Если бы какой-нибудь странник в конце ноября вздумал заплыть с моря в бухту Покоя, то сильное встречное течение меж двух утесов заставило бы его догадаться, что он в устье реки. Одолев сопротивление мощной речной струи, гребец минует ущелье, поднимется вверх по течению, то и дело уклоняясь от нависших над рекой ветвей, и скоро заметит сквозь них желтое мерцание уложенных в срубе стволов. Потом его внезапно окликнут из окошка на уровне верхних ветвей, и он увидит весь форт и фигуру часового с мушкетом, а лодка его окажется под сводом навесной галереи.
Вздумай посторонний, далее, заглянуть на второй этаж одного из блокгаузов, его удивили бы ковры, зеркала и прочая роскошь жилища Лайнфортов, в том числе книжные шкафы, лишенные стекол, — они пошли на окна. Внизу помещались слуги Джон де Холм и Ален Буксхинс. Ален уже завел небольшой зверинец: ручного сурка, филина Упи-Упи, утку со сломанным крылом… в общем, и тут все было в духе Соулбриджа, даже портрет леди Киллигру над клеткой филина в висячей галерее, ведущей во второй блокгауз. Предки Лайнфортов величественно смотрели с бревенчатых стен галереи на стайки болтливых соек, влетавших в одно окно и вылетавших в другое. По галерее часами бродила мисс Алиса, читая сойкам стихи собственного сочинения, а ее брата можно было найти с удочкой в том месте реки, откуда появлялся челнок с птичьим глазом.
Верх второго блокгауза занял Питер Джойс. Он острил, что живет на пороховой бочке: внизу помещались не только магазины компании с инструментами, мебелью, гвоздями, посудой, но и пороховой склад.

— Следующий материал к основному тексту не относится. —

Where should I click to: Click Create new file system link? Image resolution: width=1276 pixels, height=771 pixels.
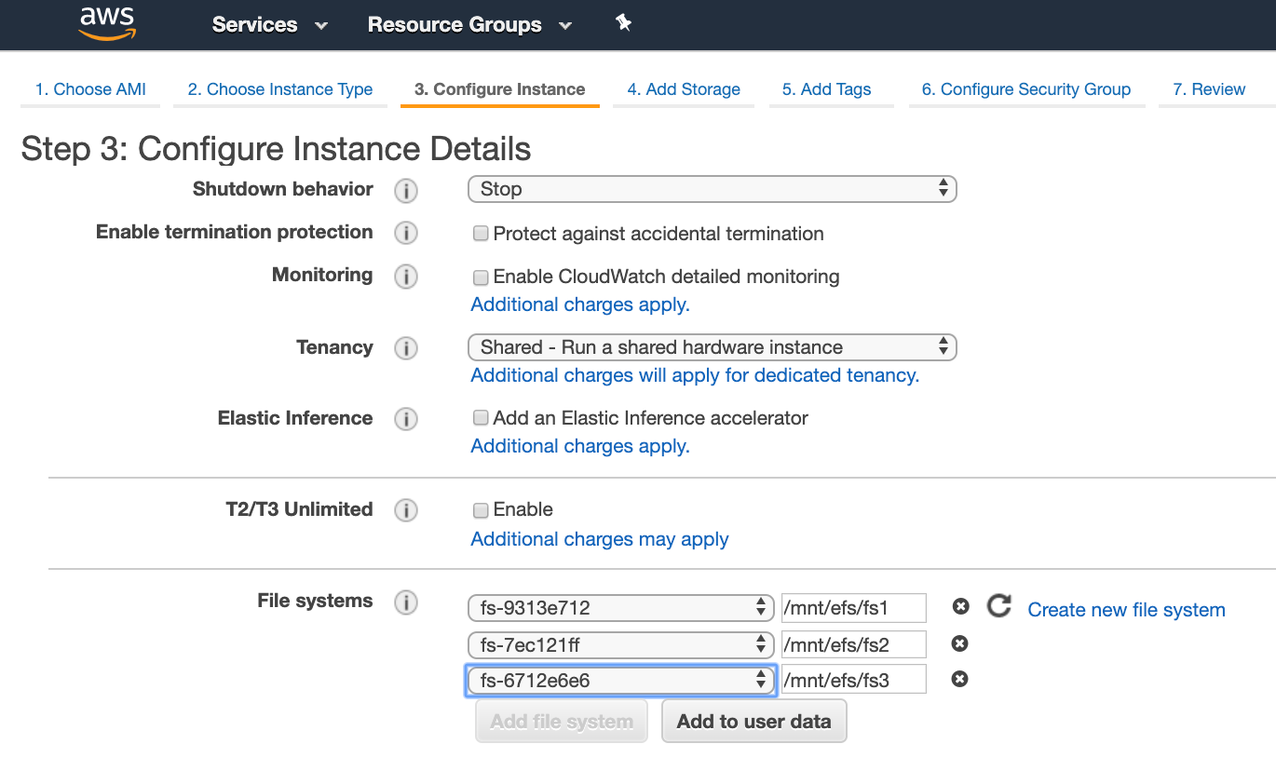coord(1126,610)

Новичку пришлось бы потрудиться, чтобы отыскать дом вдовы Гэмидж. От поселка он отстоял ярдов на сто и был прикрыт холмом и гигантскими деревьями в пять обхватов толщиной. Усадьбу выдавал блеск свежеошкуренных бревен между разлапистыми обомшелыми стволами дубов, вязов, буков и хемлока. Работая как подвижники, мы вдвоем с бабкой опоясали участок стеной из валунов, чем довели до окончательного изнурения быков и себя.
Бревна в доме еще пускали желтую слезу и расчудесно пахли, но не было ни дверей, ни оконных рам. Бабка завешивала их одеялами и шкурами оленей, которых я застрелил чуть ли не с порога — так мало нас боялись животные первое время. Крыша по индейскому способу была обшита корой; очаг, правда, без дымохода, сложенный мной из валунов, мог бы обогреть все Вестминстерское аббатство [136].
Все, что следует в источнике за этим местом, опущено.